Hi everybody,
I am testing the PTX backend using the OpenCL NVIDIA SDK benchmarks.
Compiling the Histogram64.cl program I get a several backend errors.
I isolated one of them in the following kernel program:
__kernel void kernel_function(__global int *input) {
__local char localArray[16];
for(unsigned int index = 0; index < 16; ++index)
localArray[index] = 0;
input[0] = localArray[get_local_id(0)];
}
fatal error: error in backend: Cannot select:
0x5810cc0: i32,ch = load 0x57fa148,
0x5810ac0, 0x58105c0<LD1[%arrayidx1], sext
from i8> [ID=9]
0x5810ac0: i32 = add 0x58109c0, 0x5813640 [ORD=113] [ID=8]
0x58109c0: i32 = PTXISD::COPY_ADDRESS 0x5813540 [ID=7]
0x5813540: i32 = TargetGlobalAddress<[16 x i8] addrspace(4)*
@kernel_function.localArray> 0 [ID=4]
0x5813640: i32,ch = load 0x57fa148, 0x5810dc0,
0x58105c0<LD4[%retval.i]> [ORD=110] [ID=5]
0x5810dc0: i32 = FrameIndex<0> [ORD=110] [ID=1]
0x58105c0: i32 = undef [ORD=110] [ID=2]
0x58105c0: i32 = undef [ORD=110] [ID=2]
The command I am using is:
clang kernels/fatal_error_test.cl -O0 -include ocldef.h -include
builtin_functions_ptx.cl
-D__x86_64__
-ccc-host-triple ptx32 -Xclang
-target-feature
-Xclang +ptx23 -Xclang
-target-feature
-Xclang +compute20
Any ideas ?
Best regards
Alberto
Hi everybody,
I am testing the PTX backend using the OpenCL NVIDIA SDK benchmarks.

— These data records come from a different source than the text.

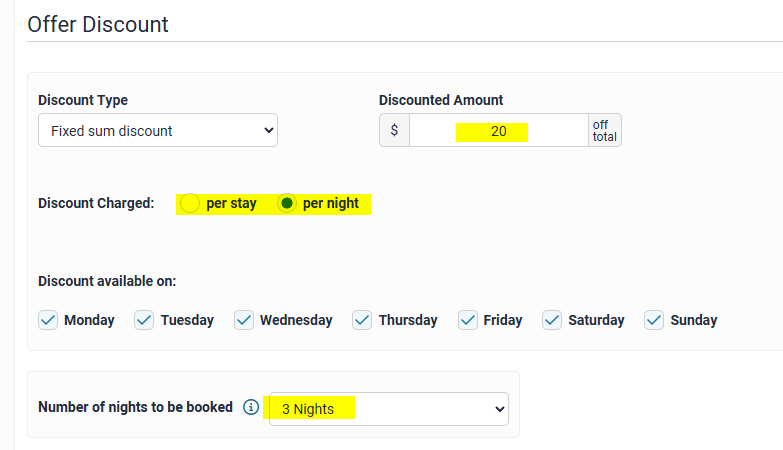Uncheck the Sunday checkbox
The width and height of the screenshot is (783, 450).
click(655, 320)
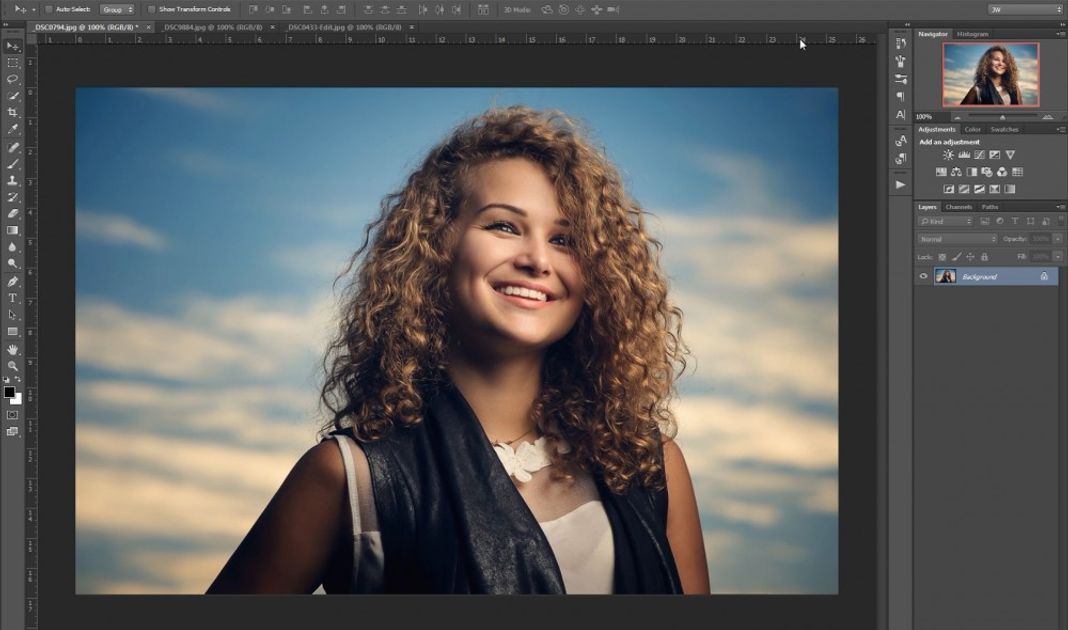Open the Actions panel play icon
The width and height of the screenshot is (1068, 630).
click(x=900, y=185)
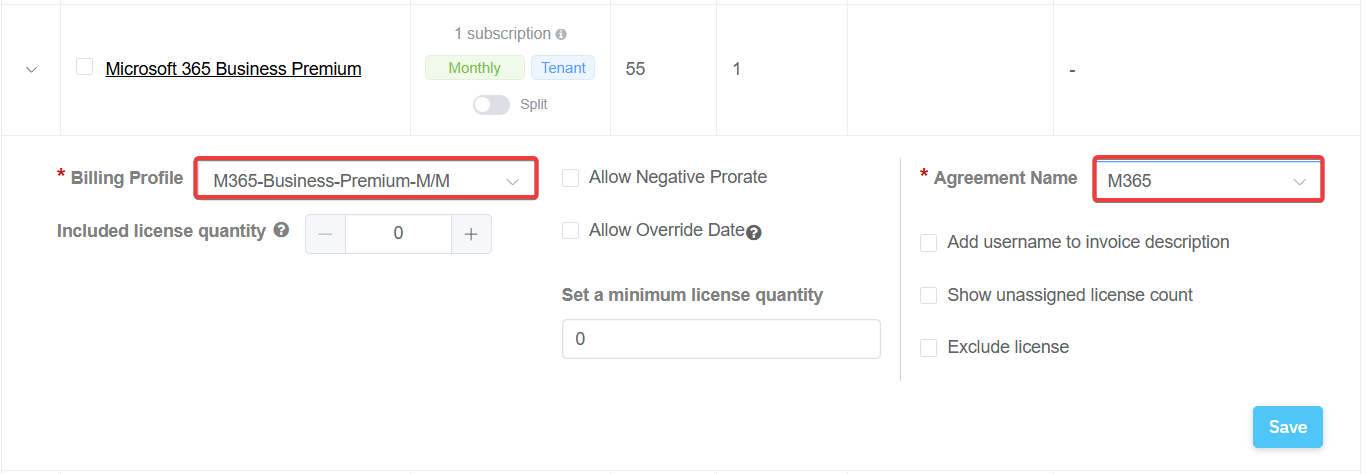
Task: Click the Tenant tag
Action: click(563, 68)
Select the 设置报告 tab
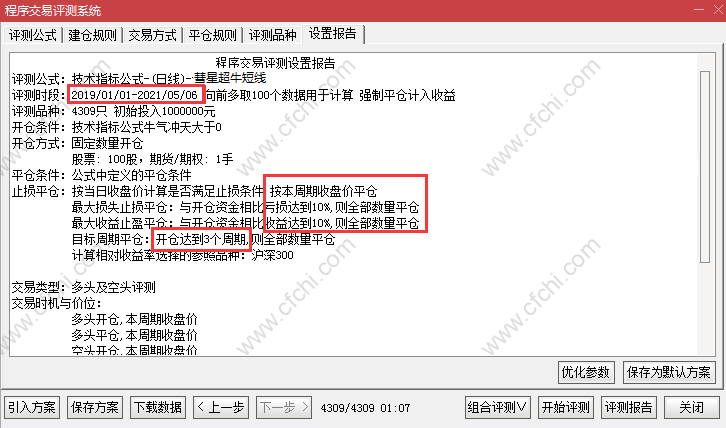 [333, 34]
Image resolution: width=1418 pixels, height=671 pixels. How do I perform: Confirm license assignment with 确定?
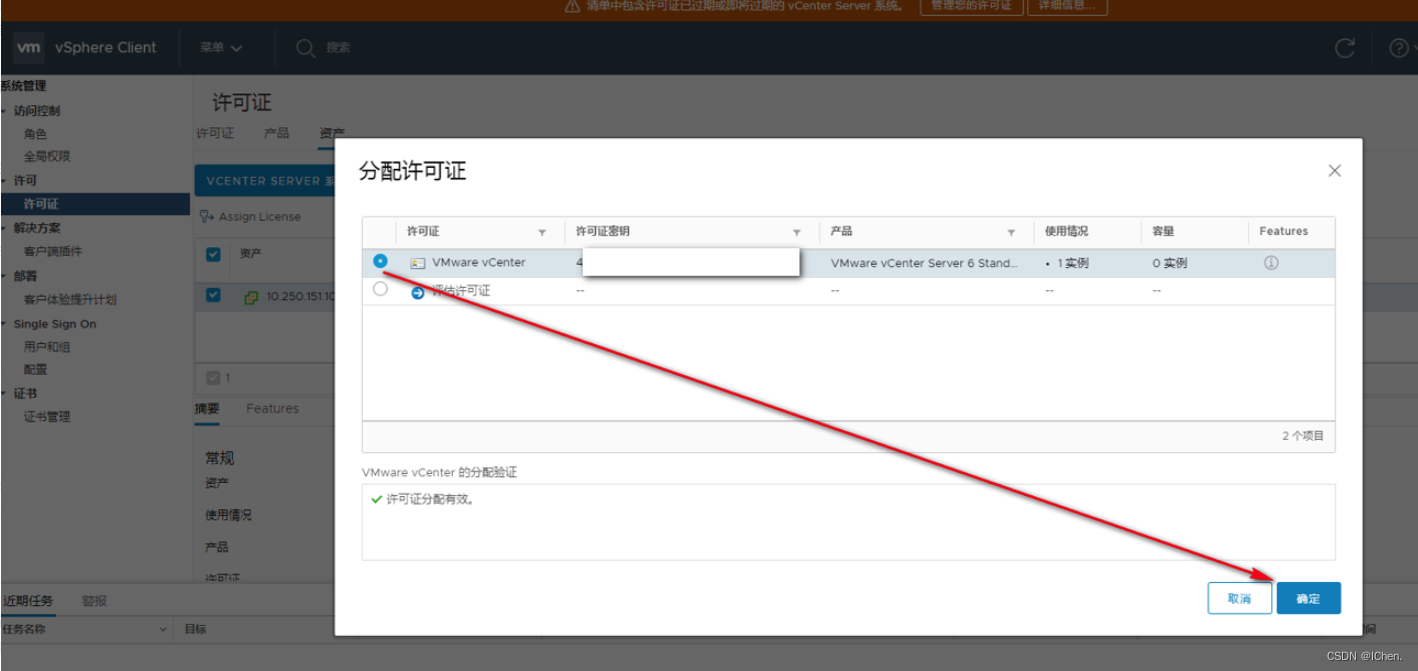coord(1308,597)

Compiling the Histogram64.cl program I get a several backend errors.
I isolated one of them in the following kernel program:
__kernel void kernel_function(__global int *input) {
__local char localArray[16];
for(unsigned int index = 0; index < 16; ++index)
localArray[index] = 0;
input[0] = localArray[get_local_id(0)];
}
fatal error: error in backend: Cannot select:
0x5810cc0: i32,ch = load 0x57fa148,
0x5810ac0, 0x58105c0<LD1[%arrayidx1], sext
from i8> [ID=9]
0x5810ac0: i32 = add 0x58109c0, 0x5813640 [ORD=113] [ID=8]
0x58109c0: i32 = PTXISD::COPY_ADDRESS 0x5813540 [ID=7]
0x5813540: i32 = TargetGlobalAddress<[16 x i8] addrspace(4)*
@kernel_function.localArray> 0 [ID=4]
0x5813640: i32,ch = load 0x57fa148, 0x5810dc0,
0x58105c0<LD4[%retval.i]> [ORD=110] [ID=5]
0x5810dc0: i32 = FrameIndex<0> [ORD=110] [ID=1]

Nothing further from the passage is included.